Through an ensemble of just 12 marvelous musical theatre performers, it tells the story of what happened in Gander, Newfoundland the day after 9/11 left the USA and the world reeling. As you may well know, the town of Gander - population around 5000 - has a vast runway left over from WW2 and the era of trans-Atlantic planes that couldn’t make the crossing without a refueling stop.

COME FROM AWAY

By 2001 it was a relic used by just a couple of regular inter-city flights per day until a blue-skied, sunny autumn morning when all US air space was abruptly shut down and 38 flights of large airliners had to find somewhere to set down. By sunset of that day, Gander’s population had expanded by more than 7000 bewildered, frightened, exhausted passengers from those planes. And there – as well as nearby villages and townships – they were to stay for a life-changing week while we all waited for WW3 to start.

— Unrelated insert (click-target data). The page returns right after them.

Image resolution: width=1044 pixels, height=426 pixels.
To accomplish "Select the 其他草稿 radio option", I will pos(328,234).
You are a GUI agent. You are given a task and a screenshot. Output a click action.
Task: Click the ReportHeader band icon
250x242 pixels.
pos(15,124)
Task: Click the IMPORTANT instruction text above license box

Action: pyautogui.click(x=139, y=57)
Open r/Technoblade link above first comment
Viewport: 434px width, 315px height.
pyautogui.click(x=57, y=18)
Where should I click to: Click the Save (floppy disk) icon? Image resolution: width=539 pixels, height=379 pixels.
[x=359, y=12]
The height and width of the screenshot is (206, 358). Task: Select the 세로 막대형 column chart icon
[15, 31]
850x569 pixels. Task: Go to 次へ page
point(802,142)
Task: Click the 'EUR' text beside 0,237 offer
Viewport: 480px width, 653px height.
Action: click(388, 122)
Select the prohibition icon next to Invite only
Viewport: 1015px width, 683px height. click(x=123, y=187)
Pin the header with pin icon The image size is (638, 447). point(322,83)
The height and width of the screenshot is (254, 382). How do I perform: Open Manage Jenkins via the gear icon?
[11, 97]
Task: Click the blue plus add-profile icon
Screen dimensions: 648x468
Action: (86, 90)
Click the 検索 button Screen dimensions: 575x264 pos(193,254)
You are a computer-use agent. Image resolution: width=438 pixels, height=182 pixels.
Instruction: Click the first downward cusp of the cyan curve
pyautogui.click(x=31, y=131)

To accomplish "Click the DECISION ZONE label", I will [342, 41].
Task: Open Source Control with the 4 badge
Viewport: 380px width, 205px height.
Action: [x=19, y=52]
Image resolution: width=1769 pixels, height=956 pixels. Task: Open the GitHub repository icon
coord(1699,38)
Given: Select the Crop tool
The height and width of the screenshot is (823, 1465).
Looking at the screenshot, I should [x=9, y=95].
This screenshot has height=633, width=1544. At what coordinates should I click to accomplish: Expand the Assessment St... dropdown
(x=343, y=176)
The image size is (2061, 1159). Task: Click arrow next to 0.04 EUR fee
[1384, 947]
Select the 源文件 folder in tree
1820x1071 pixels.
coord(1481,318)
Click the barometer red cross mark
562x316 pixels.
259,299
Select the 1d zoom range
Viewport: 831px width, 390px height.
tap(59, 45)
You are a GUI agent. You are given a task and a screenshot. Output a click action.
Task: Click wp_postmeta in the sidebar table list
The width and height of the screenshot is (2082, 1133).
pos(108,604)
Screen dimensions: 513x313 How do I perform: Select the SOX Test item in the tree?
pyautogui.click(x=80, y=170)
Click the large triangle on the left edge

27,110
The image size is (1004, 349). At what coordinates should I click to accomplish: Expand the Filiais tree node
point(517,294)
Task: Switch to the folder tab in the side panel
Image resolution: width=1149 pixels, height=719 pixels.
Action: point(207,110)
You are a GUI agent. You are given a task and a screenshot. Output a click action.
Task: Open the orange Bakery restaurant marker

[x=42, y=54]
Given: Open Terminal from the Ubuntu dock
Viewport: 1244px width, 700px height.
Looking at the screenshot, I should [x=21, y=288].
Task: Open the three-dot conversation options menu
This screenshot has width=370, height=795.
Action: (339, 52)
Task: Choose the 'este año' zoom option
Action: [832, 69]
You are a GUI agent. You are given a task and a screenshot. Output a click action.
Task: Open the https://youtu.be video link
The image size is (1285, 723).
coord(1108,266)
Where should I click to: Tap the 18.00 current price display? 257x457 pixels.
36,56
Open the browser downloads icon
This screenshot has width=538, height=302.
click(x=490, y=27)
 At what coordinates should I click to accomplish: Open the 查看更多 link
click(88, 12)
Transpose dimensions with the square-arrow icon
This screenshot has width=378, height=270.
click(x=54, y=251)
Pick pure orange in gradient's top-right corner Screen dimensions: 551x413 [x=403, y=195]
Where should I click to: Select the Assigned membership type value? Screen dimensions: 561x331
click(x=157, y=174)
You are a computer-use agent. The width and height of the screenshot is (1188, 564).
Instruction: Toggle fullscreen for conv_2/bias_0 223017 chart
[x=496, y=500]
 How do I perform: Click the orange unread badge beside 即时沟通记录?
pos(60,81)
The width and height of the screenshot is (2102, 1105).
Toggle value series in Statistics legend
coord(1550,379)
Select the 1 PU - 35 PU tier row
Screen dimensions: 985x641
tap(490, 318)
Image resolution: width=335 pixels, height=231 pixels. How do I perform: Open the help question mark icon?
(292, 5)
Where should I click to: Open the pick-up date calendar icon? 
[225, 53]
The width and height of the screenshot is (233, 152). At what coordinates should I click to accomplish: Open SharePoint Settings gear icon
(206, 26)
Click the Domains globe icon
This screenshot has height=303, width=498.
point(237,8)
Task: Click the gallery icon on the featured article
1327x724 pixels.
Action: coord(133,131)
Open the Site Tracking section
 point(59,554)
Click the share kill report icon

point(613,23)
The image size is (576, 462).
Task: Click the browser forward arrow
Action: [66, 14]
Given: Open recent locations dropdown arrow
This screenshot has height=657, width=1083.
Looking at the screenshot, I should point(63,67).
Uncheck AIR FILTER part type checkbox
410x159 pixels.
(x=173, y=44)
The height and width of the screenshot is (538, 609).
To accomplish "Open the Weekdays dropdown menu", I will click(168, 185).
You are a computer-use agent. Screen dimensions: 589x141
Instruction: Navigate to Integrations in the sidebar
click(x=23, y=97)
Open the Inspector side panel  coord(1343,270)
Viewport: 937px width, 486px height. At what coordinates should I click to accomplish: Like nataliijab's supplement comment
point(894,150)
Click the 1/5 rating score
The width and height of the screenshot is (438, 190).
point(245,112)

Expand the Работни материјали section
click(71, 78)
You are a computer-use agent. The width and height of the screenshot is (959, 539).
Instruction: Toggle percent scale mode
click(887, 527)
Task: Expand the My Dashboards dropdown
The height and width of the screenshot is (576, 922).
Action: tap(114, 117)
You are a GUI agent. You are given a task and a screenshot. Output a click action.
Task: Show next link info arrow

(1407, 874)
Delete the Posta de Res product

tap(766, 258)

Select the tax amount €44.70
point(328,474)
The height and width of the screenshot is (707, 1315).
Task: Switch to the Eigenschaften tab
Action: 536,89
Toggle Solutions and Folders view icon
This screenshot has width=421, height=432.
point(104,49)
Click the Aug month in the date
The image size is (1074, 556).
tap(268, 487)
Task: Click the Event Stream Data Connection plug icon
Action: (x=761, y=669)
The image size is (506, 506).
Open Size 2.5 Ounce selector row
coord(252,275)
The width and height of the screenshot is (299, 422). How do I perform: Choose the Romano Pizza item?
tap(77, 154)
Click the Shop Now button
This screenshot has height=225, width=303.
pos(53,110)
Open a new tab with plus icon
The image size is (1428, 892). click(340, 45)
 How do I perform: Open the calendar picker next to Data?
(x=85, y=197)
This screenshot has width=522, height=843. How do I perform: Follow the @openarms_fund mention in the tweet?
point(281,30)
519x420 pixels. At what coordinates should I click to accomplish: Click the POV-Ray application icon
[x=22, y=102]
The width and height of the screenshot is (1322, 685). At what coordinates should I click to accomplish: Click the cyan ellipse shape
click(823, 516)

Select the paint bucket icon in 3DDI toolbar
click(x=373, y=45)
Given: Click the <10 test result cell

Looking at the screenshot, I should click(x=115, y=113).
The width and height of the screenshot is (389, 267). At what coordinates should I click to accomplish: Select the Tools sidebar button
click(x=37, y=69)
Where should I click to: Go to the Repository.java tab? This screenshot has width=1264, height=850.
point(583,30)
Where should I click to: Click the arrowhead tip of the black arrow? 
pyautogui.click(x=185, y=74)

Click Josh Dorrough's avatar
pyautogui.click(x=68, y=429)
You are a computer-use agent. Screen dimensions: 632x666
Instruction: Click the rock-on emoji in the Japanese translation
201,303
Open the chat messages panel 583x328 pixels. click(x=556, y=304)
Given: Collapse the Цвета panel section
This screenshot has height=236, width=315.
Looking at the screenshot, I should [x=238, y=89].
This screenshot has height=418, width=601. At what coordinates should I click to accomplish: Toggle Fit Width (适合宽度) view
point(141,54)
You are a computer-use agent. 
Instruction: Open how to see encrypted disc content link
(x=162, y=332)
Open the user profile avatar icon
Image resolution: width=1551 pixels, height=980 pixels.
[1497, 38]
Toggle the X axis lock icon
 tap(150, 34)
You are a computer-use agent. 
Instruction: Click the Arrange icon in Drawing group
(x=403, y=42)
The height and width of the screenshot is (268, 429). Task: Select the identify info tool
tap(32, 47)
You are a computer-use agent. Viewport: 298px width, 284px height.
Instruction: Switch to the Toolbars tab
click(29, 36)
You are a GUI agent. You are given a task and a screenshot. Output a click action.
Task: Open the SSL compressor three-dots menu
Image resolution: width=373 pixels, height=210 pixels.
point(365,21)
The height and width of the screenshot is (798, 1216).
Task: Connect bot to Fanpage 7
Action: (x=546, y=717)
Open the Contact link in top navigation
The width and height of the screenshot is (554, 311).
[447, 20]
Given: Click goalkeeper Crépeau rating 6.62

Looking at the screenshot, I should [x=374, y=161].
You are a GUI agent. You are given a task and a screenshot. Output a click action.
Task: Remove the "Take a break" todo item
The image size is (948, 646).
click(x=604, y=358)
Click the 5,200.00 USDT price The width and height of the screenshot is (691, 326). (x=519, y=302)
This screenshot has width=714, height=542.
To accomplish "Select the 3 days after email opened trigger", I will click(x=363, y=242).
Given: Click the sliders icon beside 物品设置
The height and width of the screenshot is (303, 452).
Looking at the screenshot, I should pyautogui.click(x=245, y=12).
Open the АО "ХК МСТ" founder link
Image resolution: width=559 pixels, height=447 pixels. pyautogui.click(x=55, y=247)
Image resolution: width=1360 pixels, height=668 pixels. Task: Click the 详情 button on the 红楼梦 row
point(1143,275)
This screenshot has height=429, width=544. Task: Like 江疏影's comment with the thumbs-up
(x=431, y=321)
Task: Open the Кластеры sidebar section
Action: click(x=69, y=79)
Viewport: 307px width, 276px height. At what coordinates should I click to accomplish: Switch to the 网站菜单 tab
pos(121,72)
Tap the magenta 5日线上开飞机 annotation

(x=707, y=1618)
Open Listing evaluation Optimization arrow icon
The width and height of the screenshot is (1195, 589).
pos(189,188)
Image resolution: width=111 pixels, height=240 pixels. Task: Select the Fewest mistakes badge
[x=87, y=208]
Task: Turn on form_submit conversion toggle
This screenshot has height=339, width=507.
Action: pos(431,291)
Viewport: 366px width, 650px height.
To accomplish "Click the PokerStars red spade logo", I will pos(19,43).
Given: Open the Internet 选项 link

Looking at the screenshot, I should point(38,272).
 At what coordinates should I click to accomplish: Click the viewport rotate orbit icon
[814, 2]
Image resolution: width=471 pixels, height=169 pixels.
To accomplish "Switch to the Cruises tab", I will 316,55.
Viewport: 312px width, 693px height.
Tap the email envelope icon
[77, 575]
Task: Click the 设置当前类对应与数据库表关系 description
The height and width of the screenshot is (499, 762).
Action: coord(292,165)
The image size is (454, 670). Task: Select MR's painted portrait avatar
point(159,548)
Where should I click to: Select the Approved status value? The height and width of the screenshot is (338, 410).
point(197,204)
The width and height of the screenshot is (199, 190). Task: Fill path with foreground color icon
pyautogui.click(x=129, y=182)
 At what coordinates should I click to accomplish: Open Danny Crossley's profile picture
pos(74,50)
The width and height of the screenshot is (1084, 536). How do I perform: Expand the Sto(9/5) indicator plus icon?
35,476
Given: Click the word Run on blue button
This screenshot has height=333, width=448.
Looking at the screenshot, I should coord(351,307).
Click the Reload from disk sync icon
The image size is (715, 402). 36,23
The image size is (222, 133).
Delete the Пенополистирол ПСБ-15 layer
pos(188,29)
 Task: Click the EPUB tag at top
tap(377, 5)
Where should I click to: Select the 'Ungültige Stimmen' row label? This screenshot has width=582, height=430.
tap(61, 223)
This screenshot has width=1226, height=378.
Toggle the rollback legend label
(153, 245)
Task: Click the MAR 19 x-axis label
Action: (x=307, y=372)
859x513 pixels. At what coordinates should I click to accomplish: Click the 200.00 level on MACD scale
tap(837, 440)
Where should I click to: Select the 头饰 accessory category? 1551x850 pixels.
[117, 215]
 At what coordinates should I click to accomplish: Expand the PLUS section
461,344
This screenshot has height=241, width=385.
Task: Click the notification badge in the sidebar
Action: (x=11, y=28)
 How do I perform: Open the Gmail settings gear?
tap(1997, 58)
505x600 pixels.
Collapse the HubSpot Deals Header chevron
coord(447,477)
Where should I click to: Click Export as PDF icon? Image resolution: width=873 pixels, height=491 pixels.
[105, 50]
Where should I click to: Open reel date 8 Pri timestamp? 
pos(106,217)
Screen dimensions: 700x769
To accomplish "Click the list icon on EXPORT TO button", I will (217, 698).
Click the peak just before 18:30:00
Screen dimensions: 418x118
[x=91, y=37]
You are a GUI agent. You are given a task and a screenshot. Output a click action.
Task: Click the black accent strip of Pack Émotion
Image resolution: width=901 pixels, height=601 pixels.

Under the musical direction and on-stage keyboard presence of maestro Michael Tyack, the show takes the audience on this extraordinary mental and emotional journey aboard Irene Sankoff’s and David Hein’s book, music, and lyrics. The score is a charmed and vivacious melange of influences – trad Irish, American folk, sea shanty, uilleann pipes, mandolin, accordion, bodhrán, bouzouki, tin whistle, fiddle, Tina Harris's agile bass, plus glorious voices. The result is a tight amalgam that propels the show’s non-stop 100 minutes without ever losing clarity and purpose.

COME FROM AWAY

Director Christopher Ashley, set designer Beowulf Boritt, sound designer Gareth Owen, dialect coach Joel Goldes (they talk funny in Newfoundland), and resident directors and choreographers Richard J Hinds and Liam McIlwain all should take a bow. And the company is superb in multiple roles.

There are two major international musicals in Sydney at the moment: Hamilton is brilliantly clever, and an intellectual powerhouse of ideas, musics, and words. On the other hand, and for my money, while Come From Away breaks no new musical theatre ground, it has all the heart and soul of one of the great and unexpected human triumphs of all time. A joyous show for these tortured times.